I agree with you 100%. Saying I was going to "assert my will over fate" had ironic undertones, as anybody deciding to do so was only acting out a script they didn't know was already written. If 2 + x = y and I wanted to mess up the lesson (making x = 5) and I succeeded, it would only work because y = 7 all along. I only FELT I was changing fate because I was altering the expected outcome.


Originally Posted by dlorde View Post
Fixed it for you. Unpredictability may look like randomness, but is qualitatively different.
True. I only meant random in the apparent sense.

Originally Posted by dlorde View Post
Independent of what?
Again, I meant this in the sense that human action APPEARS independent. Our minds can take in information, process it, and make decisions in ways that defy the easy predictability of other phenomenon. Thus we are unpredictable, and any place where a human was acting and we didn't yet know the outcome would be a "variable." We wouldn't have seen everything the time traveler did, so within "x" he might be able to kick someone in the shins and throw a rock through a window - but he could not prevent JFK's assassination, because that outcome had been observed.


Originally Posted by dlorde View Post
What about non-technobabble explanations about “divergent timelines” and alternate universes, such as the 'Many Worlds' interpretation of QM ?

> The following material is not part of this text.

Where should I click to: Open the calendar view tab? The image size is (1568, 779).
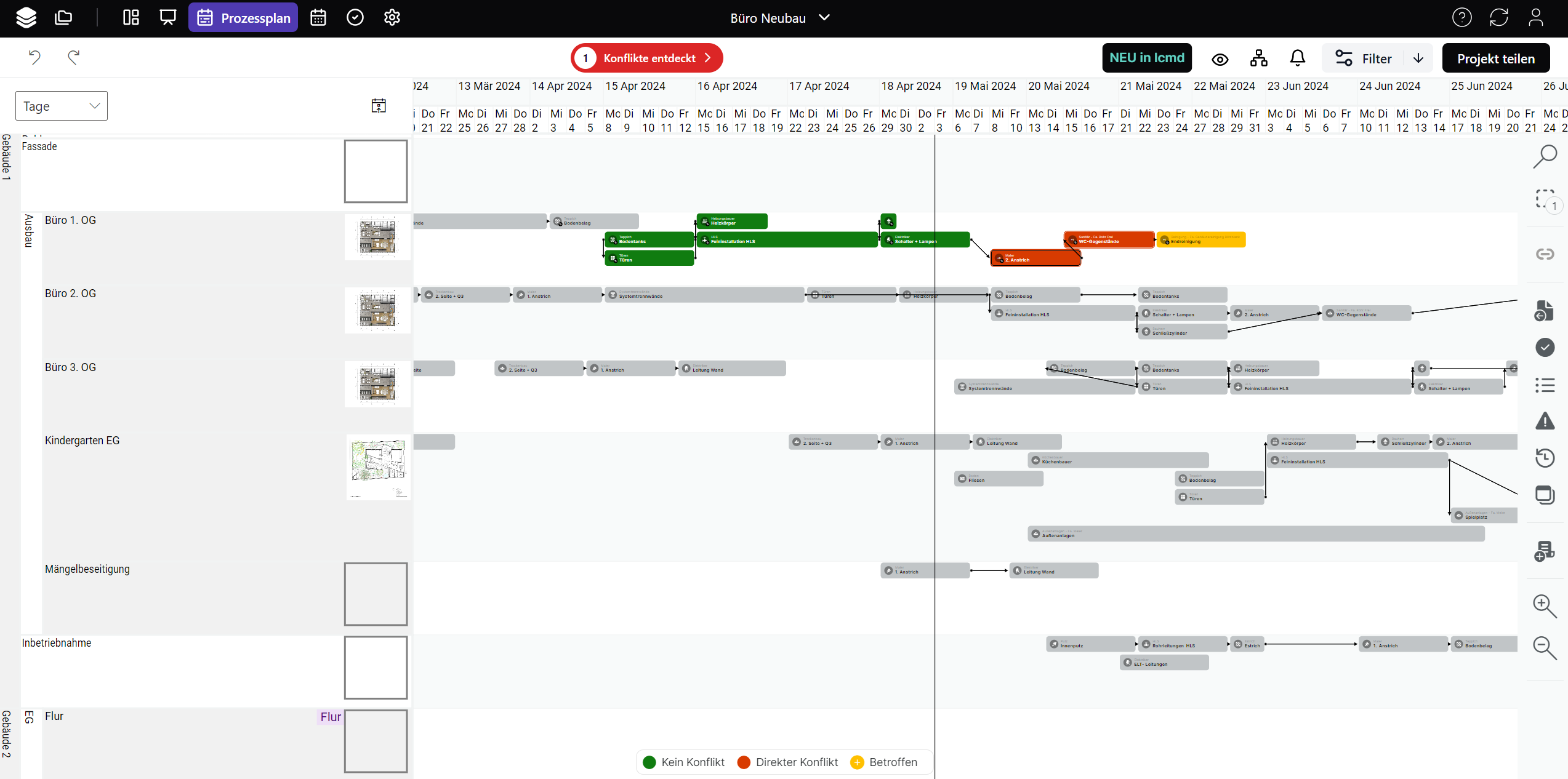318,18
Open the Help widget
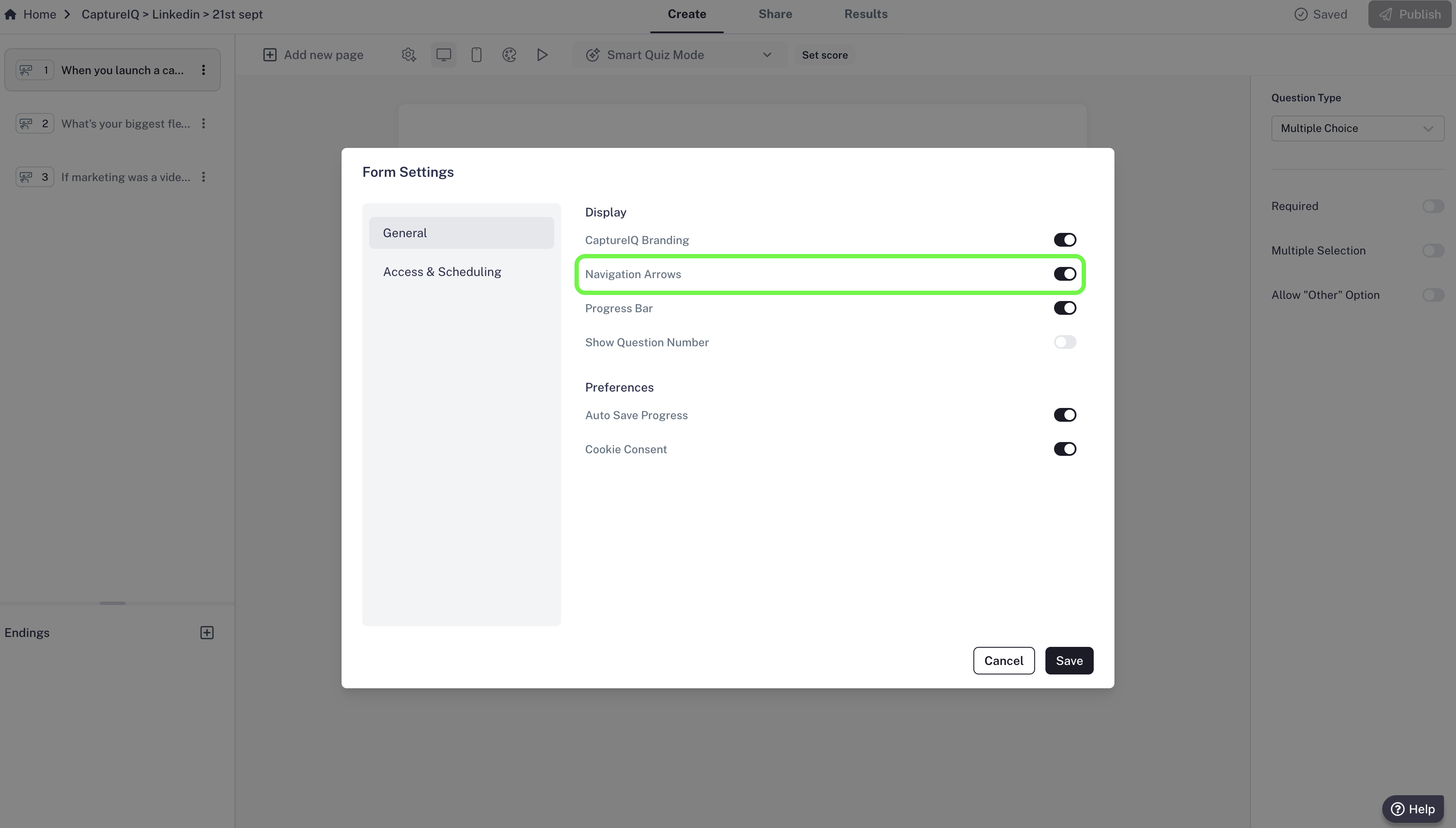This screenshot has width=1456, height=828. [1413, 809]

What do you mean by 'literal' time travel?
By "literal" time travel, I mean traveling to the past (a time that has acted on our present) or to the future (a time our past and present will act upon). The sum total of all events in the past has worked to make our present what it is - so if a person engages to "literal" travel to that past and acts within it, he becomes part of that sum total, and his actions logically cannot contradict the resulting outcome. "Divergent timelines" and "alternate universes" are usually used in time travel discussions (often in movies such as Back to the Future) to explain things like why you can go back and, by causing your parents not to get married, create an "alternate timeline" in which you were never born. That, of course, is only an excuse for pushing forward a comedy/action plot (fine for what it is, and BTTF is very fun) and is completely illogical (why, for example, would Marty's parents not getting married cause him to be born, live for 18 years, and then vanish?). So I prefer what I call "literal" time travel: that which falls into the rules of cause and effect such as we observe them on a day to day basis. I also use the word literal to avoid scenarios in which someone says they had a vision of a "possible future."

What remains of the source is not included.